Previste dal Digital Services Act anche etichette su tutti gli annunci e informazioni su chi li promuove, con l’obbligo per le piattaforme di elaborare le segnalazioni degli utenti su contenuti illegali grazie a un meccanismo apposito. A questo proposito serviranno misure per affrontare i rischi e gli effetti negativi sulla libertà di espressione e di informazione, attraverso termini e condizioni “chiari” e rispetto “in modo diligente e non arbitrario”. La valutazione sarà condotta anche in modo esterno e indipendente, compreso l’accesso ai dati ai ricercatori attraverso un meccanismo speciale: dopo la consultazione aperta fino al 25 maggio, la Commissione presenterà un atto delegato per definire un processo “facile, pratico e chiaro”. Gli archivi di tutti gli annunci serviti dovranno essere pubblicati sull’interfaccia delle piattafrome, così come rapporti di trasparenza sulle decisioni di moderazione.

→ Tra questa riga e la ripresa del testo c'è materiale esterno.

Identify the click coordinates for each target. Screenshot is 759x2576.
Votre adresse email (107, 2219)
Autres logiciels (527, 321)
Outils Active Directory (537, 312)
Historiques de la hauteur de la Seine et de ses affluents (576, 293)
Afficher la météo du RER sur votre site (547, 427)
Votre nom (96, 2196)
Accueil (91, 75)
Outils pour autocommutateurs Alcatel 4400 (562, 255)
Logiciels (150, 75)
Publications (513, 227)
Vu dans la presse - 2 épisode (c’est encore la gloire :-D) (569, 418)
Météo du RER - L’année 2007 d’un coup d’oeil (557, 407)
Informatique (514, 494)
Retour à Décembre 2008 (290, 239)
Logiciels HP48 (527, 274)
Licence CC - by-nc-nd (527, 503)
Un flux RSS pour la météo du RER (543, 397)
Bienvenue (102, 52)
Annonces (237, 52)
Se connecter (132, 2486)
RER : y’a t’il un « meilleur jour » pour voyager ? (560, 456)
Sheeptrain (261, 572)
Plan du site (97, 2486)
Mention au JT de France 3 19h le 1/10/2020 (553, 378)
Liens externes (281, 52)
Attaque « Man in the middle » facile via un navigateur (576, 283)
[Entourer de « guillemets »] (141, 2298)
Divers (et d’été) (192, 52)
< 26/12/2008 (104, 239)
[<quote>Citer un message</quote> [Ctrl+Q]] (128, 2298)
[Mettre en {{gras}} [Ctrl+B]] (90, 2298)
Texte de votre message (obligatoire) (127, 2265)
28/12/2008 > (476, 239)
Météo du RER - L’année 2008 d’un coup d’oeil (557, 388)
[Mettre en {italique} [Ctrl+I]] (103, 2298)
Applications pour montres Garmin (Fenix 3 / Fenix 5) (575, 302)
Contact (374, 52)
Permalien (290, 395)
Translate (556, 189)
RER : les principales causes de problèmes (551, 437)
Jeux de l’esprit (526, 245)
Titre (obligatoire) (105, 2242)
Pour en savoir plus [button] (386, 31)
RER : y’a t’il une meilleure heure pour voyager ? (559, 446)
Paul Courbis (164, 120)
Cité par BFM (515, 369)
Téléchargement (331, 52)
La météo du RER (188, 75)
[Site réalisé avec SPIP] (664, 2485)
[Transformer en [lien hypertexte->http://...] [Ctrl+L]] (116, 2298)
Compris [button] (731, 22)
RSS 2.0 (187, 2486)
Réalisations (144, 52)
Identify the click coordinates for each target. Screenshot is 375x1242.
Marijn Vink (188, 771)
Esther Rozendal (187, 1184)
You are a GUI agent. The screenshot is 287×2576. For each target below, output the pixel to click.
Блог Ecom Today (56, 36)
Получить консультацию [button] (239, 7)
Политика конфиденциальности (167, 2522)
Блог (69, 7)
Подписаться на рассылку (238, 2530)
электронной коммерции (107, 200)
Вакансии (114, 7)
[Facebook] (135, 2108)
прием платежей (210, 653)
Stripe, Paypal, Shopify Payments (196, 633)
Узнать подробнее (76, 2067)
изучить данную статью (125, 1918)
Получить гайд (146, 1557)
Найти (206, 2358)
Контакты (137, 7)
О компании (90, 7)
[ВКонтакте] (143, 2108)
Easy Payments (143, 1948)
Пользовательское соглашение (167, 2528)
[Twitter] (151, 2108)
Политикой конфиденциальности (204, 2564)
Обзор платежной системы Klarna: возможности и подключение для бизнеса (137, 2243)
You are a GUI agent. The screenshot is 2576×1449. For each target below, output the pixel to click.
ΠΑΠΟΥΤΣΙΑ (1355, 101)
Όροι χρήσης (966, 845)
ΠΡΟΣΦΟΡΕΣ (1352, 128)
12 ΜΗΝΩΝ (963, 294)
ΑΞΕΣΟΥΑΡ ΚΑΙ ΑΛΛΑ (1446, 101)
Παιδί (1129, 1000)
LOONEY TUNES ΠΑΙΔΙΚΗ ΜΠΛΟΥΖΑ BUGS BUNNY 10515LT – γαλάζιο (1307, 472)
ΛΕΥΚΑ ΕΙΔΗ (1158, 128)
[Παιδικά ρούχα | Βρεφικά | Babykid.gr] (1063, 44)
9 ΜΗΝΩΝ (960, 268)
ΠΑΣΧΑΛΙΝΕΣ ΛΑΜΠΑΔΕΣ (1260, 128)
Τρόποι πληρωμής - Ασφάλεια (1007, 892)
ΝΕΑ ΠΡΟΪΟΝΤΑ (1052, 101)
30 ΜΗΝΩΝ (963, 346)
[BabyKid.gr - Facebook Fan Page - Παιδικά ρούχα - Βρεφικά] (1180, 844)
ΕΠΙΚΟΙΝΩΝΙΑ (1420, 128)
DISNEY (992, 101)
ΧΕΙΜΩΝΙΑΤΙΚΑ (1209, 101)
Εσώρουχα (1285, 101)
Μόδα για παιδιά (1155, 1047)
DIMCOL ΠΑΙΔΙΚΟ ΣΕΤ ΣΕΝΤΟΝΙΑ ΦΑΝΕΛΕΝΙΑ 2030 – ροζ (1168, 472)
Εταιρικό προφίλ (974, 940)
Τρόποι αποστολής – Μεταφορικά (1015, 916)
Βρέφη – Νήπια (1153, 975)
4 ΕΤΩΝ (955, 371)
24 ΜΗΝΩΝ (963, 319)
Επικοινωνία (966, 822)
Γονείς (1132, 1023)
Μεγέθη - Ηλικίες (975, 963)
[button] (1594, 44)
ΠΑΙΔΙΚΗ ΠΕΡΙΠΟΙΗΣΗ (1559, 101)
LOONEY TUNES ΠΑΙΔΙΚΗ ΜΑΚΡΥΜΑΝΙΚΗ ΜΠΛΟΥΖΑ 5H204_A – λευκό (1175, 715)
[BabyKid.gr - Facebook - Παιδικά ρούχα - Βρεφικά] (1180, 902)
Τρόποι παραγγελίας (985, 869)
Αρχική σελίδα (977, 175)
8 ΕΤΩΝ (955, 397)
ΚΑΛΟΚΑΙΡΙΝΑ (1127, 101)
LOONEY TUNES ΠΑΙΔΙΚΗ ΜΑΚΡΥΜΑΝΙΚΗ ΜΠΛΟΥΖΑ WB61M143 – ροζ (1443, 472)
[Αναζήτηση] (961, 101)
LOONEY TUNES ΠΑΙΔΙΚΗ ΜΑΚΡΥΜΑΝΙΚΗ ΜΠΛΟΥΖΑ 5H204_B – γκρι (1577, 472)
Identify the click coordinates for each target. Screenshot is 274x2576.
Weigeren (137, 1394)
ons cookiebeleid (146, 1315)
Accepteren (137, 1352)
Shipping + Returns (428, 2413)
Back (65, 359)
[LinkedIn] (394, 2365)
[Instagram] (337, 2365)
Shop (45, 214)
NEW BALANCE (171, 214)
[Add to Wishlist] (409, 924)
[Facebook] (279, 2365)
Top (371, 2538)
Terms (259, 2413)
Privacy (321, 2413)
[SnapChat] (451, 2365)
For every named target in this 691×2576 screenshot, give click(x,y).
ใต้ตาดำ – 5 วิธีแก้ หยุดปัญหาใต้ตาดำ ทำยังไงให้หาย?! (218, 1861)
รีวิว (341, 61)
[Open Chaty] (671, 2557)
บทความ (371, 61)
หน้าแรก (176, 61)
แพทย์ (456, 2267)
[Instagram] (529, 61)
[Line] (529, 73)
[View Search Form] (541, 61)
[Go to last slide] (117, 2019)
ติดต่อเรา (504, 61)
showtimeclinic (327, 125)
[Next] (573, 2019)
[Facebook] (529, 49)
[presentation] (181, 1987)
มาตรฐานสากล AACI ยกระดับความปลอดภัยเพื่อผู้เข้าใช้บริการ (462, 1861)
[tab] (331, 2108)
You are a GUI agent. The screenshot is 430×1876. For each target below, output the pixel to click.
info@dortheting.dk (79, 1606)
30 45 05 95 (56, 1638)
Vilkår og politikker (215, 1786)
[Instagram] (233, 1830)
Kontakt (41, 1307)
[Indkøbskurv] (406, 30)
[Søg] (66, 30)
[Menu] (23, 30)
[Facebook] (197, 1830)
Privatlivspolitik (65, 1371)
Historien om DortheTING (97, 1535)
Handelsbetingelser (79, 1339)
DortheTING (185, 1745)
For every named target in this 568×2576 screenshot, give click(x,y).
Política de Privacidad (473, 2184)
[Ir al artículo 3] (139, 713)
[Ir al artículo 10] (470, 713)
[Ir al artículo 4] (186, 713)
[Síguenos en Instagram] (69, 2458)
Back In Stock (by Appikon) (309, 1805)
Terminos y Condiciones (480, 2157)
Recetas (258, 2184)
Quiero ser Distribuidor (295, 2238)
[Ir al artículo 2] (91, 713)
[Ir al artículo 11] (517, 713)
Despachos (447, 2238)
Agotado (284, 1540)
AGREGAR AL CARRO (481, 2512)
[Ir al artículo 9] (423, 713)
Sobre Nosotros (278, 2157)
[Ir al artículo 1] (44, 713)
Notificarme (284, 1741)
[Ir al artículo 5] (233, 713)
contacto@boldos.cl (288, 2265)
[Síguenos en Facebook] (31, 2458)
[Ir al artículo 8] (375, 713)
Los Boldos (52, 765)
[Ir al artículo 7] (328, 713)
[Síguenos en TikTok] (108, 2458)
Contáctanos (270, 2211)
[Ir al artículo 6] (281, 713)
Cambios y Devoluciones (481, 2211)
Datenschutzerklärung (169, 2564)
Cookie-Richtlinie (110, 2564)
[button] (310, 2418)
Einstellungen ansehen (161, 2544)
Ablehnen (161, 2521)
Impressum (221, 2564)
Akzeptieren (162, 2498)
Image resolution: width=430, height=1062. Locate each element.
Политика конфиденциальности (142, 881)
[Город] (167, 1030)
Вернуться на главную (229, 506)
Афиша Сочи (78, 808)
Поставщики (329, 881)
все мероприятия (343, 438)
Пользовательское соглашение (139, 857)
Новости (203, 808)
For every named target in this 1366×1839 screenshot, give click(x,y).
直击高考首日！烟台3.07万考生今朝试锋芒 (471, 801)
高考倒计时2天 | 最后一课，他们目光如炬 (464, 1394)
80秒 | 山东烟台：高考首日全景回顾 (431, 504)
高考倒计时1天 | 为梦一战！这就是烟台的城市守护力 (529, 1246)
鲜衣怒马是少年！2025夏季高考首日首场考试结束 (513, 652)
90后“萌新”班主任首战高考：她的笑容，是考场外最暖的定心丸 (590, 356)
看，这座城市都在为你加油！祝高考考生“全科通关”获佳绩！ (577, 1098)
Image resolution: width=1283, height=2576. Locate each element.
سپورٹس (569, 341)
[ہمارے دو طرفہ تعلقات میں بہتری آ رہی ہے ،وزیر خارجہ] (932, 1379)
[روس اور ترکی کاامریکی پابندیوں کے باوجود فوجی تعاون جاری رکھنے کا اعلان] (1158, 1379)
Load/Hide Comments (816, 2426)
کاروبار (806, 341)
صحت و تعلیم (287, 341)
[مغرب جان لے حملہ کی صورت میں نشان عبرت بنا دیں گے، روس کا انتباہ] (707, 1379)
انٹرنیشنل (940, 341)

Infine, è prevista una nuova architettura di vigilanza paneuropea, di cui la Commissione sarà l’autorità competente, ma in stretta collaborazione con i coordinatori nazionali dei servizi digitali nel quadro del Digital Services Act. Le autorità nazionali – che saranno responsabili della vigilanza di piattaforme e motori di ricerca con meno di 45 milioni di utenti attivi mensili – dovranno essere istituite Ventisette entro il 17 febbraio 2024, data entro cui tutte aziende online dovranno adempiere agli obblighi previsti dal Digital Services Act. Un Centro europeo per la trasparenza algoritmica (Ecat) fornirà assistenza a tutti gli attori di vigilanza per valutare se il funzionamento degli algoritmi è in linea con le linee rossa della legislazione comunitaria.